BEGIN EXTRACTED TEXT

The Mediterranean diet could be the key to tackling obesity as new research found it stops bingeing and helps to maintain a healthy weight.
The diet, common to countries in southern Europe, involves eating more fruits, vegetables, fish and whole grains while limiting red meat and replacing butter with healthier olive oil.
Nonhuman primates who were put on this healthy diet chose not to eat all the food available to them and maintained a normal weight.
Scientists studied the animals for 38 months which is equivalent to about nine years for humans.
The diets were made to closely reflect human diets. In the Western diet, protein and fat came largely from animal sources and from plant sources in the Mediterranean diet.
The two diets contained comparable proportions of fat, protein and carbohydrates.
There were 38 middle-aged females in the study which were randomly put on either the Mediterranean or Western diet.
The groups were matched on their baseline weight and body fat and were allowed to eat as much as they wanted throughout the study.
The research, by the Wake Forest School of Medicine in North Carolina experimentally proves that a Mediterranean diet stopped binge eating, obesity and prediabetes compared to a Western diet.
The Mediterranean diet also protected against non-alcoholic fatty liver disease (NAFLD) which can cause liver cancer.

END EXTRACTED TEXT
BEGIN EXTRACTED DATA

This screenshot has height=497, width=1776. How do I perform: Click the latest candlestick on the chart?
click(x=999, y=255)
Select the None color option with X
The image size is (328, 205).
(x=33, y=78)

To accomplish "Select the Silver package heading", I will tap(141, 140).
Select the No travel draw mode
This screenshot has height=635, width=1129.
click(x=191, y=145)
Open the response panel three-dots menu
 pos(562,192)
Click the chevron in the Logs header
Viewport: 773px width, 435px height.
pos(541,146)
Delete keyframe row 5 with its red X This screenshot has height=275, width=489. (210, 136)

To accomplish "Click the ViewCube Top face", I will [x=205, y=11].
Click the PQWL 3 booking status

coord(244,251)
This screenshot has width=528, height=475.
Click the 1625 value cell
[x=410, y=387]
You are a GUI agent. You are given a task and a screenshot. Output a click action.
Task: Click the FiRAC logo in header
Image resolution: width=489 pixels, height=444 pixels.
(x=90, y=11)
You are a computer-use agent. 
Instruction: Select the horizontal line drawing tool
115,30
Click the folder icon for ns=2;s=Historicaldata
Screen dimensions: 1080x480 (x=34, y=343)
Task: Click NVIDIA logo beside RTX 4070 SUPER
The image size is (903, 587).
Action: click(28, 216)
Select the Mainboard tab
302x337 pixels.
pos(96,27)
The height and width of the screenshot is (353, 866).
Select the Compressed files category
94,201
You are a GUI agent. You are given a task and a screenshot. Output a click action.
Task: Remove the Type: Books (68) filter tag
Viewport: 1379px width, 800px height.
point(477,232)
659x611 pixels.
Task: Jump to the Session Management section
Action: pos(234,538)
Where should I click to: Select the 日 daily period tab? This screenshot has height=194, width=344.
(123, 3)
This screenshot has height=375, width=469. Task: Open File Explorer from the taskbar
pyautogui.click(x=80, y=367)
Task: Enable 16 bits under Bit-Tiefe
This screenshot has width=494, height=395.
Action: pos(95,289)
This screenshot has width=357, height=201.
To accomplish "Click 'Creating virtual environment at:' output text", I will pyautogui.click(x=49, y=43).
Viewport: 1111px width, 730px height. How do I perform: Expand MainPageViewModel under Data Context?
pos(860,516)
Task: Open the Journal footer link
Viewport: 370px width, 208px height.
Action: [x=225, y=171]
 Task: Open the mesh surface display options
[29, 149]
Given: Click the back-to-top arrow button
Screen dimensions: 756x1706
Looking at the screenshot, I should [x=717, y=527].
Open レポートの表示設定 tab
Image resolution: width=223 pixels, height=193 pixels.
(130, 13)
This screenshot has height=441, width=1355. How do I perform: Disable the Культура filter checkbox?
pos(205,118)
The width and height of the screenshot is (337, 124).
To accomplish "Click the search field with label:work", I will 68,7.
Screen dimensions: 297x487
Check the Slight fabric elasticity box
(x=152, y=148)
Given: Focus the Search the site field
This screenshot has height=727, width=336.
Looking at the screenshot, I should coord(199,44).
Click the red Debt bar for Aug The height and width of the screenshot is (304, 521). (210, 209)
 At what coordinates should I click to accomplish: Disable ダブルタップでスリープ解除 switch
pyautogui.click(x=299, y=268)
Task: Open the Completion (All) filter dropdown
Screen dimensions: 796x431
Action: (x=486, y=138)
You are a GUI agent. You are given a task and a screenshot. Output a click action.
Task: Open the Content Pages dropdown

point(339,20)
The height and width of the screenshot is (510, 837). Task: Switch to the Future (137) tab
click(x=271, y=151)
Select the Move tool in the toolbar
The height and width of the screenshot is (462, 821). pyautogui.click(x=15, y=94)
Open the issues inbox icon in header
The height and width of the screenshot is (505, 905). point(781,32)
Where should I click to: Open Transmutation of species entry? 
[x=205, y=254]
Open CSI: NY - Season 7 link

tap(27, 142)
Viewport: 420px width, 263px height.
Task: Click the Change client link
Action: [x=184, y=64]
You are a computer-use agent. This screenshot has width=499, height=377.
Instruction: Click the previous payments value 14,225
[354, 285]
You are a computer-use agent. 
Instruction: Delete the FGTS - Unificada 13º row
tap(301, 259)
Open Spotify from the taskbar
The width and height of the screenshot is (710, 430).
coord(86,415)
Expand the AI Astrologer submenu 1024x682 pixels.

END EXTRACTED DATA

## WORK TASK 1
Answer these questions using the Mediterranean diet article:
(a) For how many months did scientists study the animals?
(b) How many middle-aged females took part in the study?
(c) Which institution carried out the research?
## WORK TASK 2
Quote the Mediterranean diet article word for word, starting with "The diet, common" and going on through "years for humans.".
The records have no connection to the Mediterranean diet article.

## REPLY 1
(a) 38 months.
(b) 38.
(c) The Wake Forest School of Medicine in North Carolina.

## REPLY 2
The diet, common to countries in southern Europe, involves eating more fruits, vegetables, fish and whole grains while limiting red meat and replacing butter with healthier olive oil.
Nonhuman primates who were put on this healthy diet chose not to eat all the food available to them and maintained a normal weight.
Scientists studied the animals for 38 months which is equivalent to about nine years for humans.